Text to read:
I think it's fine to downvote an opinion you don't like. The whole purpose of
upvote/downvote would be more to 'bump' opinions you think is useful. I
sometimes upvote an opinion I disagree with if I think it should be more
visible. But I think most people just use it as a boo/cheer button.

------
tabeth
Downvoting in general is a pretty poor tool. What exactly would be lost if you
could not downvote? Upvote or flag it if it's blatantly wrong; better yet,
respond with the correct info.

The main problem with down and up voting is that it's "apparent" which results
in people just doing it to further support an already up/downvoted item. This
results in not actually attempting to understand, imo.

------
Someone1234
Don't. Embrace it...

Let me ask and then answer a question: Why do you CARE that something was
downvoted? Because when things are downvoted you lose privileges, comments are
hidden/greyed, and you can even be shadow-banned. So downvoting or
"disagreement" is problematic because it is PUNISHED. Reddit has an identical
issue.

Supplied information:

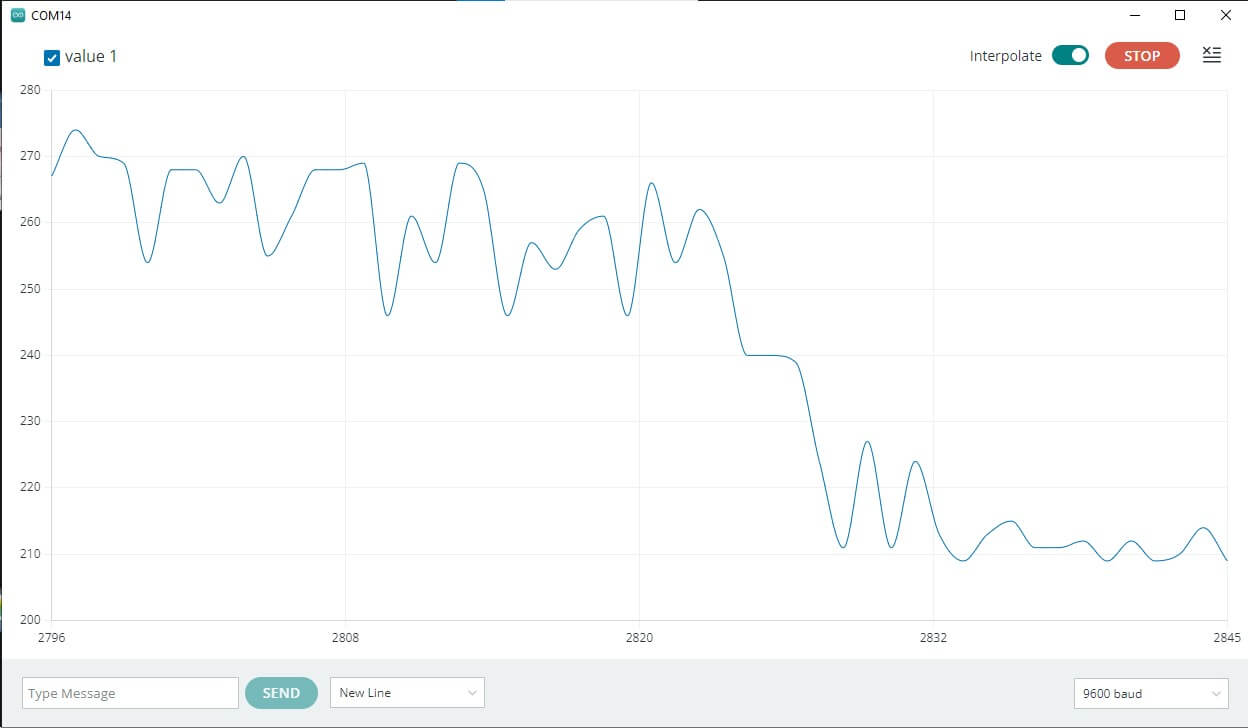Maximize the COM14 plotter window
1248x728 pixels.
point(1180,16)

* * *

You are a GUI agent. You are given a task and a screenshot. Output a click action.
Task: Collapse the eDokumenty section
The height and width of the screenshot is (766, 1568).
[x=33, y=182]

==

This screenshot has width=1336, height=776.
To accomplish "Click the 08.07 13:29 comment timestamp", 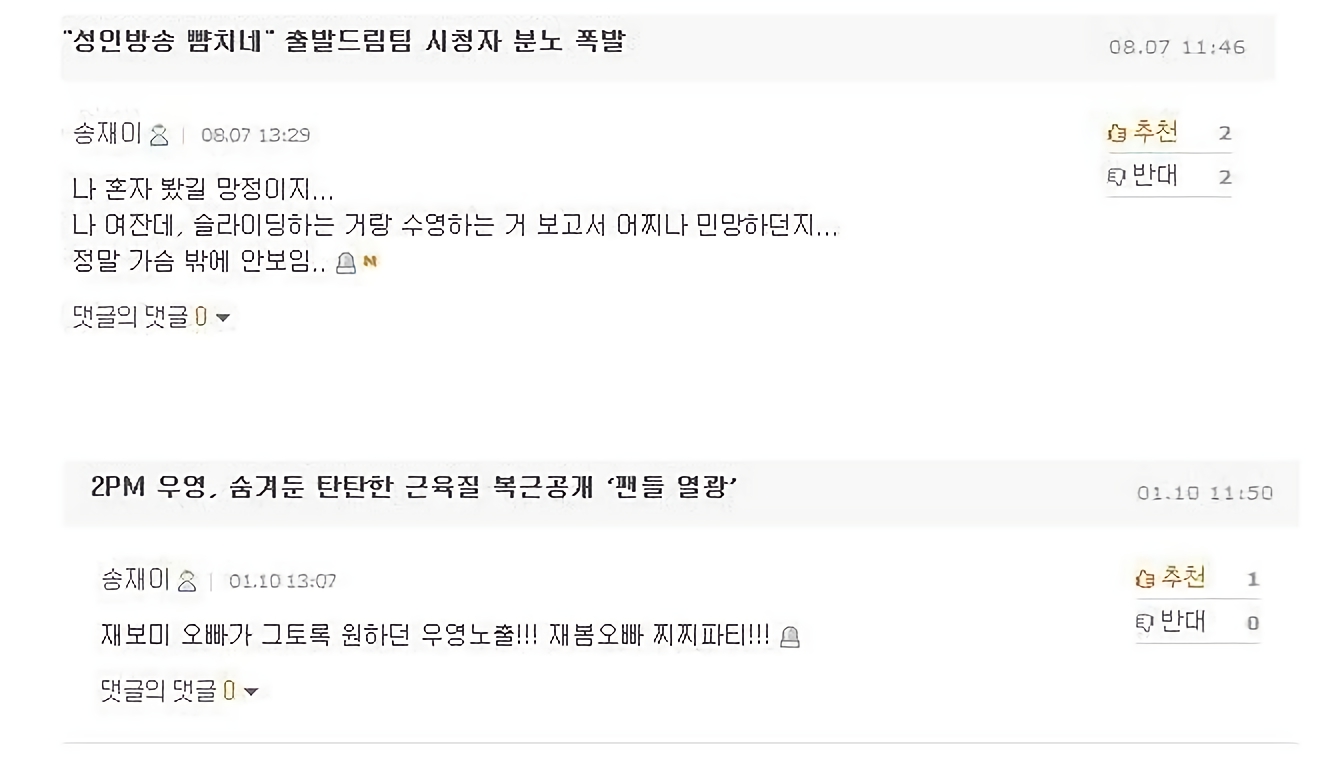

Stated exercise A:
Please set out the listing from the line with "This screenshot has width=1336, height=776." up to and including the line with "the 08.07 13:29" as a numbered list, skipping blank lines and leaving out the pictures.
Stated exercise B:
Carry on the forum discussion about downvoting from its last sentence.

Answer A:
1. This screenshot has width=1336, height=776.
2. To accomplish "Click the 08.07 13:29 comment timestamp", 

Answer B:
That's a problem with the site's design. People aren't going to stop using the
downvote as a disagreement button but yet the site is designed around the
concept that it is a moderation tool? That's completely irrational, and only
results in group-think.

So what's the solution? Well you can hope that people change and start using
the site as you intended, or you can design the site around people as they are
rather than as you'd like them to be.

Three buttons:

\- I agree

\- I disagree

\- I believe this is inappropriate/rule breaking/low quality/flag it

Neither the first nor second are moderation actions. They're opinions and will
be displayed as such e.g. (+10/-100) for a controversial opinion, and
(+100/-10) for a popular one.

With the third option, you have to mitigate abuse. It is not a "super
downvote" or a "super disagree." If someone uses it:

\- They can either vote OR flag

\- They can either reply OR flag

\- The flag has a cooldown

\- You abuse the flag you lose the flag

As soon as they flag a post that post is dead to them, they cannot interact
with it. This stops them from using it in their own little vendetta, and
frankly I believe people would prefer to add to the public disagreement score
(or reply) than to abuse the private flag function.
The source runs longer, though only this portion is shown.